Dr Sam Stranks is a Royal Society University Research Fellow in the Cavendish Laboratory at the University of Cambridge. His group focuses on the optical and electronic properties of emerging semiconductors including metal halide perovskites, carbon allotropes and other organic semiconductors, with a particular focus on low-cost, transformative electronics applications including photovoltaics and lighting. He received the 2018 Henry Moseley Medal and Prize from the Institute of Physics.

Maud Vinet

Maud Vinet joined CEA-Leti as a CMOS integration and device engineer. From 2009-2013, she was a Leti assignee with IBM Alliance in Albany. She transferred FDSOI to STMicroelectronics and GlobalFoundries. In 2013 she was appointed Advanced CMOS manager in Leti. Her team investigate CMOS based solutions to shape advanced devices and computing roadmaps. As such she has been leading Si based quantum computing project since 2015. Her Google h-index = 38, >5000 citations, >140 papers and > 65 patents related to nanotechnology.

Joerg Wrachtrup

Joerg Wrachtrup, Professor and director of the 3rd Institute of Physics and the Center for Applied Quantum Science, University of Stuttgart (2000, continuing) as well as Max Planck fellow at the MPI for Solid State Research Stuttgart, has pioneered the field of single spin physics by initially doing the very first single electron and subsequently the first single nuclear spins experiments. By combining optics and spin resonance he discovered defects in insulators, most notably defects in diamond, as a valuable system for quantum information processing in novel type of quantum sensor for electric and magnetic fields. He and his group pioneered application of these novel sensor techniques. His current research interest is geared towards application of quantum enhanced sensing in bio, medical as well as material sciences.
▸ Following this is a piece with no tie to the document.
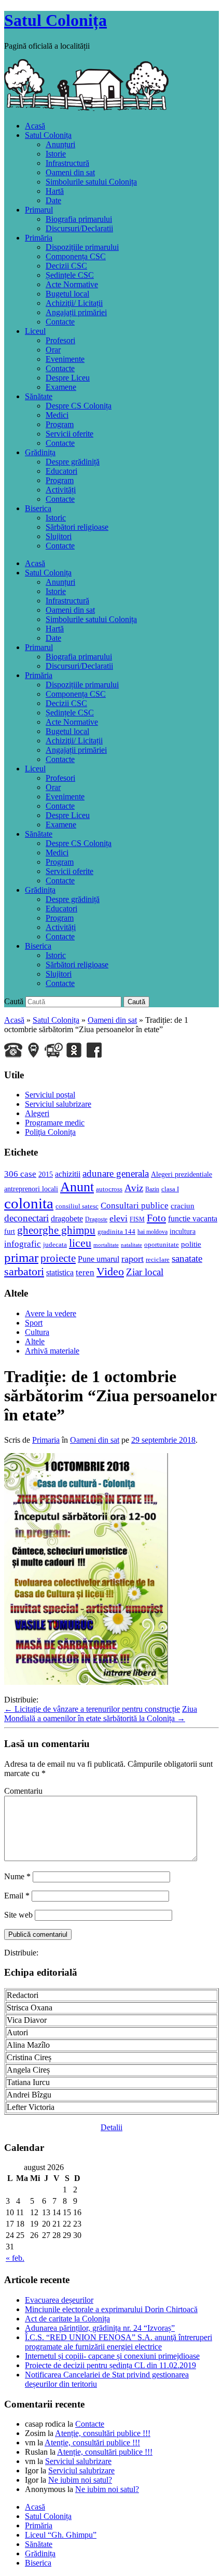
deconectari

Professor Wrachtrup published close to 300 papers in refereed journals with numerous Nature and Science papers, plus reviews in both over the past years. In 2011 and 2017, he was awarded two Advanced Research Grant of the European Research Council, in 2012 he received the Leibniz Price of the German Science Foundation, in 2013 the Bruker Prize and in 2014 the Max Planck Research Award. He is member of the Berlin Brandenburg Academy of Science and has continuously been listed as “Highly Cited Researcher” since 2014.